Sabia que, caso parasse por um instante, morreria em um único ataque. A cada pulo, o som da madeira quebrando batia-lhe aos ouvidos.

Pensava que aquele som logo poderia vir dos seus próprios ossos. Isto lhe dava energia para continuar em frente, mesmo sofrendo de um cansaço destruidor.

O poderoso Juggernaut não daria trégua.

De súbito, uma flecha voou. Passou raspando por entre o pelo branco do coelho e acertou em cheio o peito do monstro.

Perfurou a carne, mas não fundo o bastante. Ele puxou a ponta sangrenta e quebrou a seta em pedaços pequenos de madeira. Então, continuou, ainda mais enfurecido, a perseguição.

Bateu contra outra árvore e, outra vez, uma dor crepitante e ardente. Uma outra flecha pousava em sua coxa.

Ele também a arrancou, mas desta vez não voltou a correr. Gritou para à mata; sabia que alguém o alvejava.

Gleen acenou com a mão para cima e o goblin com arco parou.

— Mude de posição. Se atirar, ele saberá nossa localização. E, diferente daqueles, ele vai atacar sem pensar.

O pequeno com arco acenou com a cabeça e se misturou as moitas que estavam próximas. O Juggernaut parou a sua perseguição e ficou olhando.

Passaram-se alguns segundos, mas nada ocorria. Porém o coelho continuava a provocar-lhe cada vez mais. Ele, entretanto, mantinha-se observando.

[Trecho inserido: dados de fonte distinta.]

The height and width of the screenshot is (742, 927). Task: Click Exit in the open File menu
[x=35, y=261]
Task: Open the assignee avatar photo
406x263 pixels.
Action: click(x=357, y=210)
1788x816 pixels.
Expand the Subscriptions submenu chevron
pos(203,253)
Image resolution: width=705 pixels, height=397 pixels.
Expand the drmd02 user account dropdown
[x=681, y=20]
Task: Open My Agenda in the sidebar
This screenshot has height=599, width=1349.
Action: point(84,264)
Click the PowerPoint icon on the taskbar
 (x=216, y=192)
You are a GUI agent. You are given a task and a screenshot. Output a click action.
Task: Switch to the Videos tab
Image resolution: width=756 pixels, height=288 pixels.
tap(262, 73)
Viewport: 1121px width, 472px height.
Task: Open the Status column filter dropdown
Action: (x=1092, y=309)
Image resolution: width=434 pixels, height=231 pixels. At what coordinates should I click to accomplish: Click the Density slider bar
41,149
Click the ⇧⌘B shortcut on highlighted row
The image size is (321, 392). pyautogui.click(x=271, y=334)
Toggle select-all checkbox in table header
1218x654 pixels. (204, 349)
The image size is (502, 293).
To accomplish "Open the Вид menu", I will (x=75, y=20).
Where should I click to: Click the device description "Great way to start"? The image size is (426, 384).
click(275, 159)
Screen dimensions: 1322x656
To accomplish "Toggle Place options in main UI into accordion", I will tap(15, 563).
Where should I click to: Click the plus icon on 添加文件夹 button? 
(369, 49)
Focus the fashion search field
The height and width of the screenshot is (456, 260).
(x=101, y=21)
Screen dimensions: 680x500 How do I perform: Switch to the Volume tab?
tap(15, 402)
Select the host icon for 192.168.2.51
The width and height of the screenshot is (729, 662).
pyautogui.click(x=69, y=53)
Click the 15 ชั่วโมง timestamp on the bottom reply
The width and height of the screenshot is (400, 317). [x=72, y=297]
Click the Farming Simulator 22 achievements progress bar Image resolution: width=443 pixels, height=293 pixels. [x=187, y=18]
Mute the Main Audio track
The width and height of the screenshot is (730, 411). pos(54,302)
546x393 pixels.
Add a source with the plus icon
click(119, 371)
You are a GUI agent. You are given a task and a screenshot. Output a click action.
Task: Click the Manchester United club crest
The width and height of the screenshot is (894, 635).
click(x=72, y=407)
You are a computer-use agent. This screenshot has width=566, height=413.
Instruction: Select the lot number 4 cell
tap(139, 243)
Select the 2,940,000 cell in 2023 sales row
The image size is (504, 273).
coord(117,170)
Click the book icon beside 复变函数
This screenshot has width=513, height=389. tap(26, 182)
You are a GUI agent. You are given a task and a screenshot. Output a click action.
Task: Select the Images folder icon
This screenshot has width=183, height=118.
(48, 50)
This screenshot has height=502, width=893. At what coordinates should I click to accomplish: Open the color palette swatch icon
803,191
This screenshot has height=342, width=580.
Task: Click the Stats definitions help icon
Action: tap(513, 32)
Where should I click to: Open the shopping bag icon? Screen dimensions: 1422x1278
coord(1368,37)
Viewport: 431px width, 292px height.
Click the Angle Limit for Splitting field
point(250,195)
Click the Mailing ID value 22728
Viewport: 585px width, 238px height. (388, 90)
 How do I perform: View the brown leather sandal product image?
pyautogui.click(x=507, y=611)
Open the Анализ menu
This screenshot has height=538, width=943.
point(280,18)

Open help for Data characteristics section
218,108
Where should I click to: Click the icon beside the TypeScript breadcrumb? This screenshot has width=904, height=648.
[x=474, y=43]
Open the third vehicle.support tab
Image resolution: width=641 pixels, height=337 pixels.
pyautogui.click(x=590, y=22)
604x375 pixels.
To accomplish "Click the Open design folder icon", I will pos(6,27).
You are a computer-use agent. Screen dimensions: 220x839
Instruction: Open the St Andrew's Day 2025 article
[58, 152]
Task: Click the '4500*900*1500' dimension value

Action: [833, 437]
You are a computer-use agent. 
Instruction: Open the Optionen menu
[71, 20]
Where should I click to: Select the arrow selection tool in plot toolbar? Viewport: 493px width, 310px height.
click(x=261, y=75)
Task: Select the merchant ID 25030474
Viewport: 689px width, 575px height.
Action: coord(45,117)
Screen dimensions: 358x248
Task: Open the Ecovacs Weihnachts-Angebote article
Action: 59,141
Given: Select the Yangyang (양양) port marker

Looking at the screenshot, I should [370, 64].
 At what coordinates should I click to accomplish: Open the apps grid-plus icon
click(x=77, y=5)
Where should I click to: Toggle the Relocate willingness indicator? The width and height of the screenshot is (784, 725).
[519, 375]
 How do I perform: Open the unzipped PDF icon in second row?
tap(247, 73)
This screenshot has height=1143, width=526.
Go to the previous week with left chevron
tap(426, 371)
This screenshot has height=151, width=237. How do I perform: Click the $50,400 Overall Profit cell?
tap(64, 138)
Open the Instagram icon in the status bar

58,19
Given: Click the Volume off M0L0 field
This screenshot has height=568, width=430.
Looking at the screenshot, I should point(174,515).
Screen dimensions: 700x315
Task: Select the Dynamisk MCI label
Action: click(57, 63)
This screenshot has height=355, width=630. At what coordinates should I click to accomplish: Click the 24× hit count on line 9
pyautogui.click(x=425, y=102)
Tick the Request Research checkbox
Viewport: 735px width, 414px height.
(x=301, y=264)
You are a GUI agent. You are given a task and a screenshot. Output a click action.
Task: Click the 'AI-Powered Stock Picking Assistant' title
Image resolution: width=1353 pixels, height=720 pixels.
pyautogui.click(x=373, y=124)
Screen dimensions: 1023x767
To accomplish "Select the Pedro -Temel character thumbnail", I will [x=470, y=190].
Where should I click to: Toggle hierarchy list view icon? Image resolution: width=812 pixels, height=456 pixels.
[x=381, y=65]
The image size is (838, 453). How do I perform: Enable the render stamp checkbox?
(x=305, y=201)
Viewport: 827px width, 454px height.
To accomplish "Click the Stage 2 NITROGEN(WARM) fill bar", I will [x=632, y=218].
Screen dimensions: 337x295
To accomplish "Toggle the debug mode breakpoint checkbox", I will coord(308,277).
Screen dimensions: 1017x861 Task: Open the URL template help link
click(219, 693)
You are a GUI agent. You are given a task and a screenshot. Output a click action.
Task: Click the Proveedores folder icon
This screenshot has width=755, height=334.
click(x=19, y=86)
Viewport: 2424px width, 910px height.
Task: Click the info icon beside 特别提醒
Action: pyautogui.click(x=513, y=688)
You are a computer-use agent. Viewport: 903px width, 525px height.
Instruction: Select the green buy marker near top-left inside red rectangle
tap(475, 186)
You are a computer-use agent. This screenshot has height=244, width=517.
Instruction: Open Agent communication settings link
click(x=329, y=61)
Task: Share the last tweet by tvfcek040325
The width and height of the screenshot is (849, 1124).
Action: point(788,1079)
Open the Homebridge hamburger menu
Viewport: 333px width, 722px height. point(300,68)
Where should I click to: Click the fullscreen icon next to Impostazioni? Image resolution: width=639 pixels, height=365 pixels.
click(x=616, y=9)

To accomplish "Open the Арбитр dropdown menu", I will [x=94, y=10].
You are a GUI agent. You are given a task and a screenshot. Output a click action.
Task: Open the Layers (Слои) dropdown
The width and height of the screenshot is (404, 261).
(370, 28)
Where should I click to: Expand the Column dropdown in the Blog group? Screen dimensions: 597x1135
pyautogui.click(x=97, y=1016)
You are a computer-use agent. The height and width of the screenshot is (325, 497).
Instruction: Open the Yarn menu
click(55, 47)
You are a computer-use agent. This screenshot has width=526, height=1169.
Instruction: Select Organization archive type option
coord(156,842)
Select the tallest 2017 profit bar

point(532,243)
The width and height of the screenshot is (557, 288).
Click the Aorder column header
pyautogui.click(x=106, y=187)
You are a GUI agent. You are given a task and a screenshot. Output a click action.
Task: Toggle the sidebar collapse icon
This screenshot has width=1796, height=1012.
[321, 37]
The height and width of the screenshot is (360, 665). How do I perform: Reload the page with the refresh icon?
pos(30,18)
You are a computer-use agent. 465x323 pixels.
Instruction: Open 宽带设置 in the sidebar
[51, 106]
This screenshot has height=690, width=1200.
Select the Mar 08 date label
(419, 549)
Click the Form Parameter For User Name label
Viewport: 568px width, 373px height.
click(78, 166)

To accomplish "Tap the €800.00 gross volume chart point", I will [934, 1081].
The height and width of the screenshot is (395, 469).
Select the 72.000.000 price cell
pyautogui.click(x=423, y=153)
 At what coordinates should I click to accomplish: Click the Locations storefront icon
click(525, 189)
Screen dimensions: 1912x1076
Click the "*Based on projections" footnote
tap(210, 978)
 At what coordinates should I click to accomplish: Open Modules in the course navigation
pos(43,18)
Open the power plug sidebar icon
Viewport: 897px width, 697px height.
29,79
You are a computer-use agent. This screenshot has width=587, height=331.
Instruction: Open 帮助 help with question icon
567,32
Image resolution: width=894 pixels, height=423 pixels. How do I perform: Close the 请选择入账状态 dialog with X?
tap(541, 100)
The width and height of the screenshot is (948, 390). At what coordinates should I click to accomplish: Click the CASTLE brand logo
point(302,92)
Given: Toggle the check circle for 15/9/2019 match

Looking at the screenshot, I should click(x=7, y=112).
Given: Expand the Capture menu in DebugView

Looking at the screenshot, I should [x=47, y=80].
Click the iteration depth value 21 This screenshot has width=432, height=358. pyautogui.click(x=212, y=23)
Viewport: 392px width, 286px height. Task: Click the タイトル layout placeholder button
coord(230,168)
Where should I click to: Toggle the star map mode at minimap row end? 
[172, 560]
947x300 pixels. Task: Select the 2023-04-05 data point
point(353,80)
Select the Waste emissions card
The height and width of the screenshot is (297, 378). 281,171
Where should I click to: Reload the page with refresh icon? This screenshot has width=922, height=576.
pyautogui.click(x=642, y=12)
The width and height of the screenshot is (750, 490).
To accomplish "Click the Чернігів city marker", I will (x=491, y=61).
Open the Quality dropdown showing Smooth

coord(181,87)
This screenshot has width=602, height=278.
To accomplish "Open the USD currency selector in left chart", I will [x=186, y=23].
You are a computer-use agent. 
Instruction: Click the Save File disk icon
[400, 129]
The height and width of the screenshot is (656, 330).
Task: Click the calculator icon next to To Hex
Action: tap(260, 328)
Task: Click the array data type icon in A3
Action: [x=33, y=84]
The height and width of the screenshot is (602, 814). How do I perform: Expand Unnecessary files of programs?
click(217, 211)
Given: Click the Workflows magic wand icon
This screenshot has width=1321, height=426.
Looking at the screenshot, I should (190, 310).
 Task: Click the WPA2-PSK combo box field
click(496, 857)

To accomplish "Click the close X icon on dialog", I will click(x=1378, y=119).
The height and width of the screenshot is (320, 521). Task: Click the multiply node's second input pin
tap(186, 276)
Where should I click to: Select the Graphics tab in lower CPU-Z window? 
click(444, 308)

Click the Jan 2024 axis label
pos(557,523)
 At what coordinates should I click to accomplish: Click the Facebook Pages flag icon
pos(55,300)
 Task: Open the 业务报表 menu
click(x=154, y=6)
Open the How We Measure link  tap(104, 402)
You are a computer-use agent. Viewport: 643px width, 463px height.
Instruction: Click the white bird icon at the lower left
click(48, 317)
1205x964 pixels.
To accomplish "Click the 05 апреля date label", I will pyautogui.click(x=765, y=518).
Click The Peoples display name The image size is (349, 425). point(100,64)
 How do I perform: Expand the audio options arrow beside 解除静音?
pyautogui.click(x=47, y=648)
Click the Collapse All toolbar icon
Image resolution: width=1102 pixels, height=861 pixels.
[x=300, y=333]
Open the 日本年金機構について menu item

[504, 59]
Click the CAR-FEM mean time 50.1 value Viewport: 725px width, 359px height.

— Aguarde. Ele não vai aguentar... vamos, posso ficar aqui o dia inteiro — sussurrava o hobgoblin no meio das árvores.

Minutos passaram até que o coelho jogou mais um amontoado de terra na cabeça do campeão. Emputecido, correu atrás do pequeno animal branco.

Quando se virou, porém, Gleen acenou com a mão. Outra flecha voou de uma posição completamente diferente.

Recebendo o ataque no ombro, gritou de dor e correu na direção de onde veio. O pequeno arqueiro há muito havia fugido.

Contudo, antes que pudesse dizimar aqueles pedaços de madeira e tudo que estivesse ali, três ataques lhe foram dados por lanças de madeira.

Um no peito, bem onde antes foi ferido, um na perna e o outro raspou-lhe um dos braços. E, na mesma hora que surgiram, desapareceram.

Gleen sorriu em cima da árvore. A satisfação de brincar com a sua presa parecia a de um felino caçando. Sádico? Cruel? Palavras poderiam mesmo descrever aquele sentimento?

Talvez fosse de sua natureza, talvez também influência das ações da figura de maior familiaridade que tinha. O homem que friamente puniu aqueles que lhe foram contra, mas que também, incansavelmente, buscou salvar um servo.

Em mente, o seu mestre não era um alguém a quem ele simplesmente servia. Um deus, talvez? O seu criador. Isto repercutiu na persona que ele mostrava ao mundo.

Comumente, alguém sadio; serelepe nas palavras de Kayn. Em batalha, no entanto... alguém que nem o mais forte general daria as costas!

Retornando ao campeão. Ele começava a suar bastante. O enorme corpo tardava a executar a tarefa mais frívola, respirar.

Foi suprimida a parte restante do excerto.